Whether they’re talking about a new government policy or defending their right to put pineapple on pizza, people are biased about every subject on the planet.
The problem is that these judgments are being passed through to machine learning models in the data that’s used to train the models, in the algorithms used to generate the models and in the way the models are deployed in practice.
What does this mean for a global society that’s increasingly dependent on robotic assistants? It means that oversight is needed to make sure the outputs of an AI system are fair and unbiased.
What Biases Exist Within AI?
Literature often discriminates between data, algorithmic, social and societal bias in AI. While data and algorithmic biases can be due to biased data sampling or preparation, social and societal biases could be due to less representation of a minority group among IT teams.
In machine learning, data/algorithmic bias is the result of a systematic error or deviation from the truth in a model’s predictions. When unconscious and conscious biases find their way into the data sets used to train the model, they will also sneak their way into AI outputs.
She decided to study how AI from vendors like Amazon, Google, Microsoft and IBM treat different skin types and genders and found that the systems worked significantly better for lighter skinned faces (both male and female) and made the most mistakes for dark-skinned women. The problem? The training data was not diverse enough. No surprise there — the companies were using images of their disproportionately white, male tech workforce to train their AI systems.

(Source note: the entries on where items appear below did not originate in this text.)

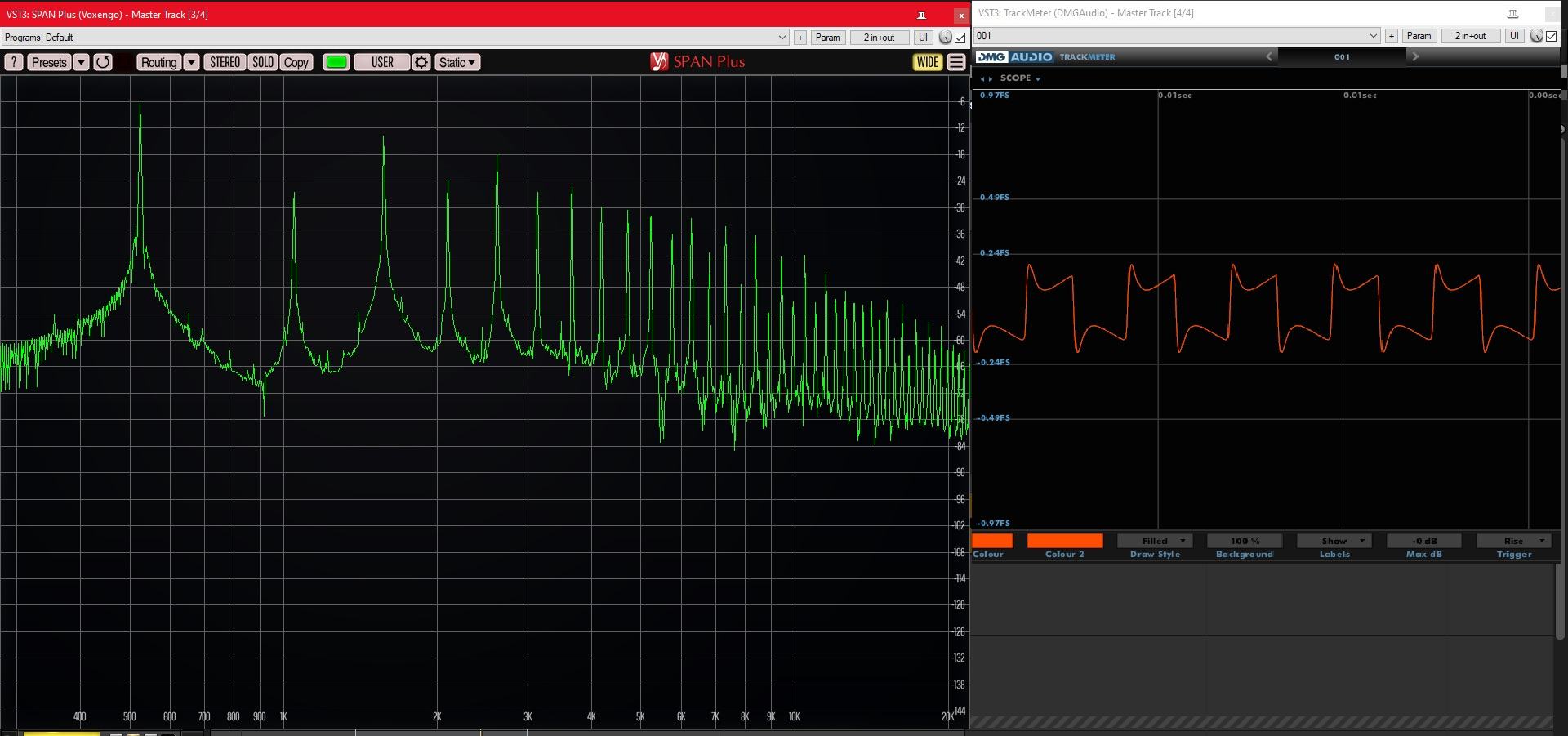Click TrackMeter's Param button
This screenshot has width=1568, height=736.
click(x=1419, y=36)
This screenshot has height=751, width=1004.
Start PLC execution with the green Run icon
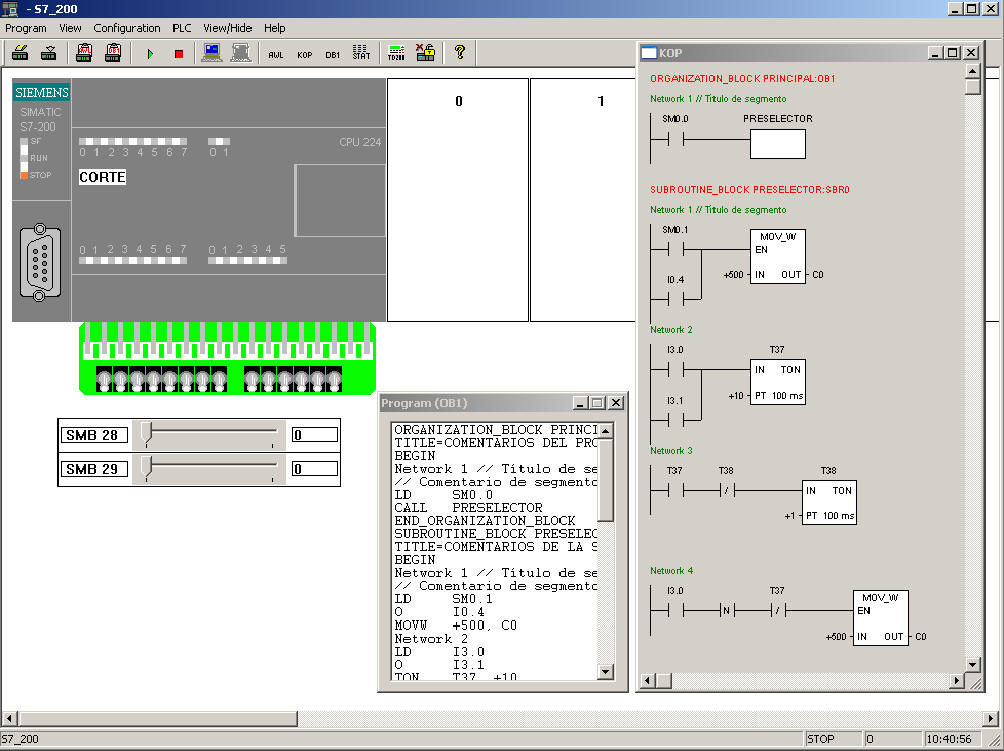pyautogui.click(x=150, y=53)
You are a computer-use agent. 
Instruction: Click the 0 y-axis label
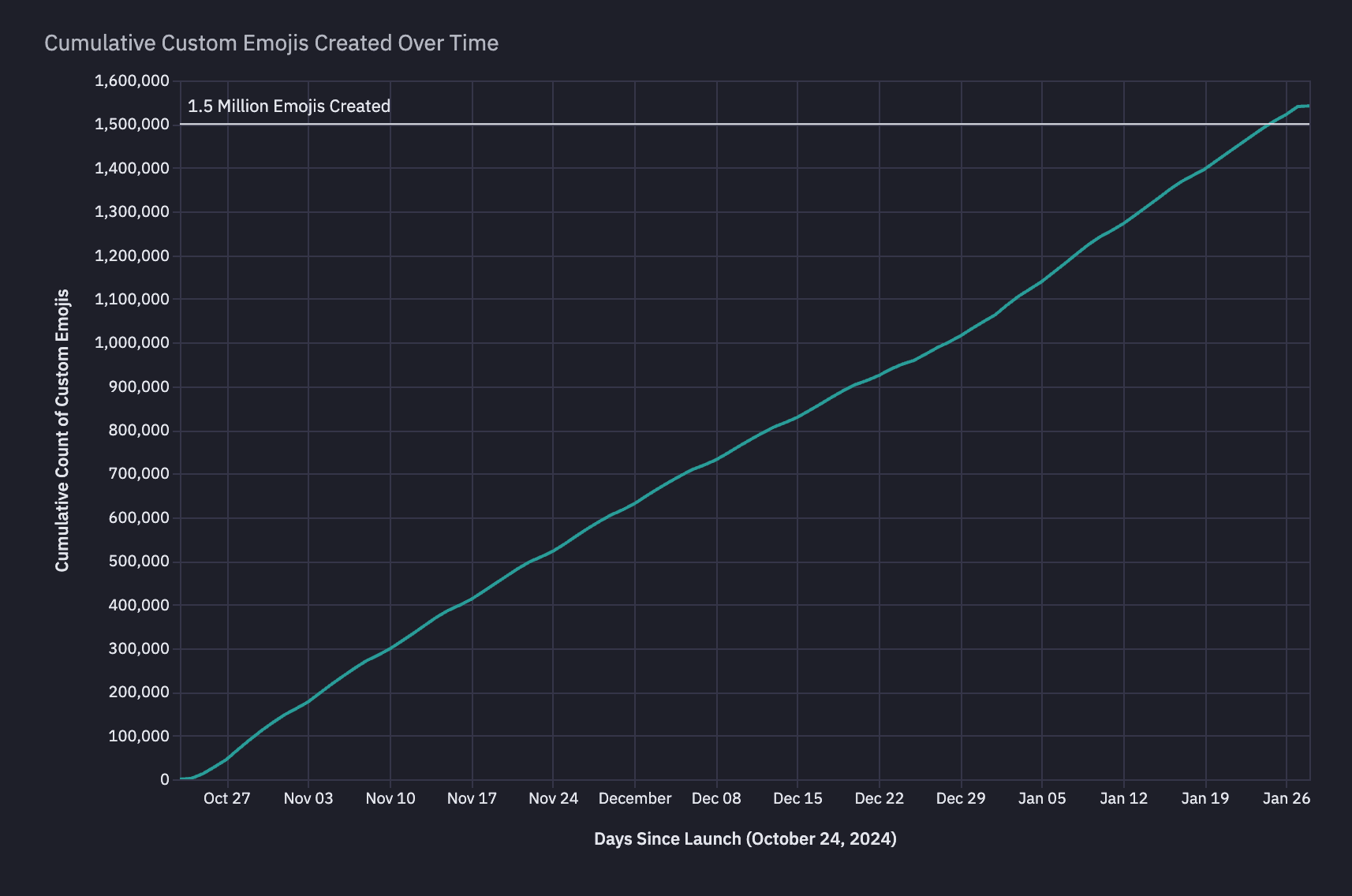(x=163, y=778)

And that brings us to gender bias. In 2019, Genevieve Smith found that out when she and her husband applied for the same credit card. Despite having a slightly better credit score and the same income, expenses and debt as her husband, the credit card company set her credit limit at almost half the amount of her husband’s. No surprise there either — the AI systems were trained with historical data and historically, women have lower credit limits than men.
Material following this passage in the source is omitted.